Options for build/1.

Functions

Build a Graph Transformer.

Single Graph Transformer layer with pre-norm attention + FFN.

Get the output size of a Graph Transformer.

Types

build_opt()

@type build_opt() ::
  {:dropout, float()}
  | {:hidden_size, pos_integer()}
  | {:input_dim, pos_integer()}
  | {:num_classes, pos_integer() | nil}
  | {:num_heads, pos_integer()}
  | {:num_layers, pos_integer()}
  | {:pool, atom()}

Options for build/1.

Functions

build(opts \\ [])

@spec build([build_opt()]) :: Axon.t()

Build a Graph Transformer.

Options

  • :input_dim - Input feature dimension per node (required)
  • :hidden_size - Hidden dimension (default: 64)
  • :num_heads - Number of attention heads (default: 4)
  • :num_layers - Number of transformer layers (default: 4)
  • :num_classes - If provided, adds a classification head (default: nil)
  • :dropout - Dropout rate (default: 0.0)
  • :pool - Global pooling for graph classification (default: nil)

Returns

An Axon model with two inputs ("nodes" and "adjacency").

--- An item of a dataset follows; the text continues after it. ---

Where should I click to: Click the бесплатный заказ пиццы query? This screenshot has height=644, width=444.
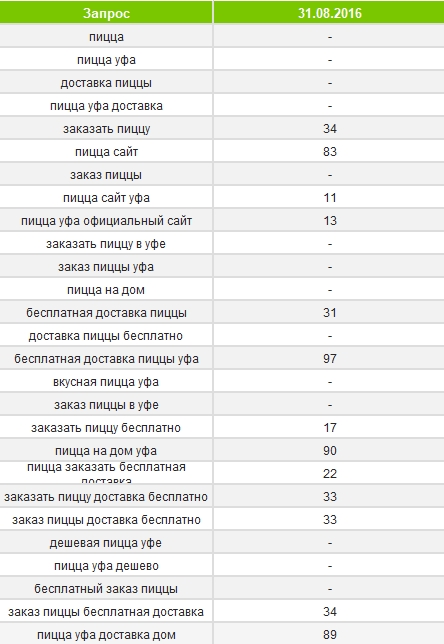click(x=106, y=589)
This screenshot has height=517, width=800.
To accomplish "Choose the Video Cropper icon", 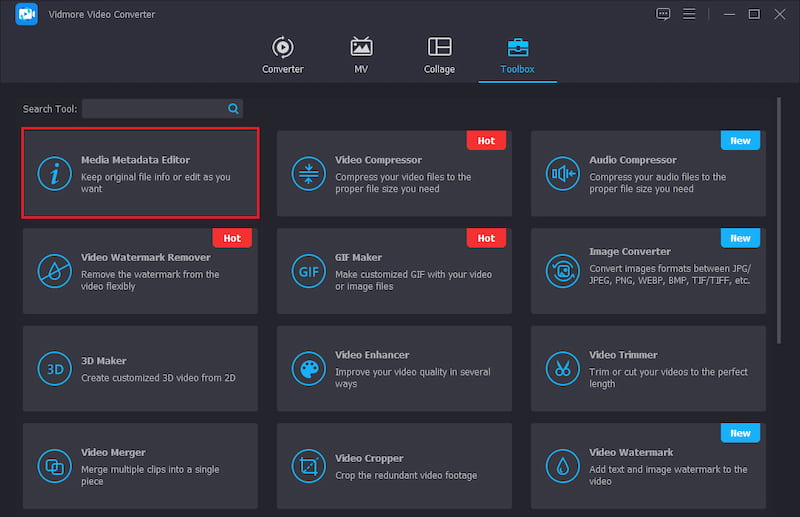I will [308, 465].
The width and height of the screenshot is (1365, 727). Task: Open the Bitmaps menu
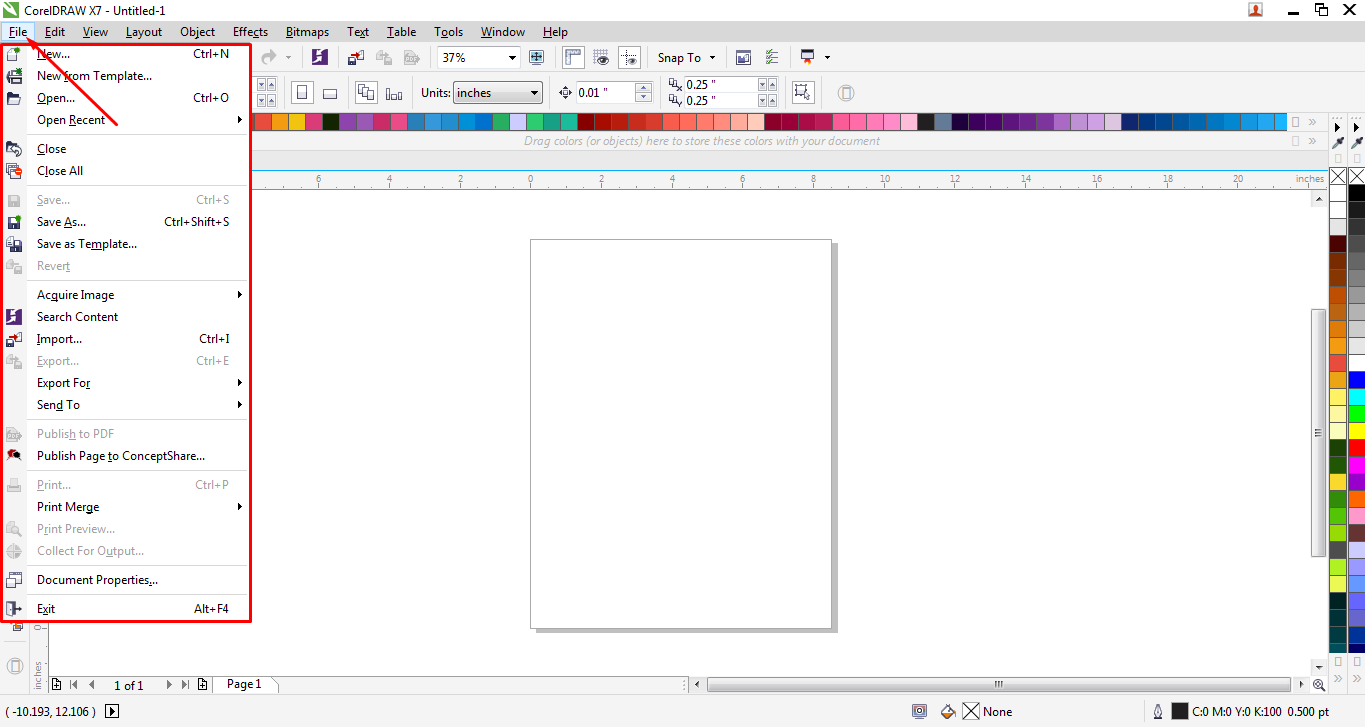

graph_transformer_layer(nodes, adjacency, hidden_size, opts \\ [])

@spec graph_transformer_layer(Axon.t(), Axon.t(), pos_integer(), keyword()) ::
  Axon.t()

Single Graph Transformer layer with pre-norm attention + FFN.

Options

  • :num_heads - Number of attention heads (default: 4)
  • :dropout - Dropout rate (default: 0.0)
  • :name - Layer name prefix

output_size(opts \\ [])

@spec output_size(keyword()) :: pos_integer()

Get the output size of a Graph Transformer.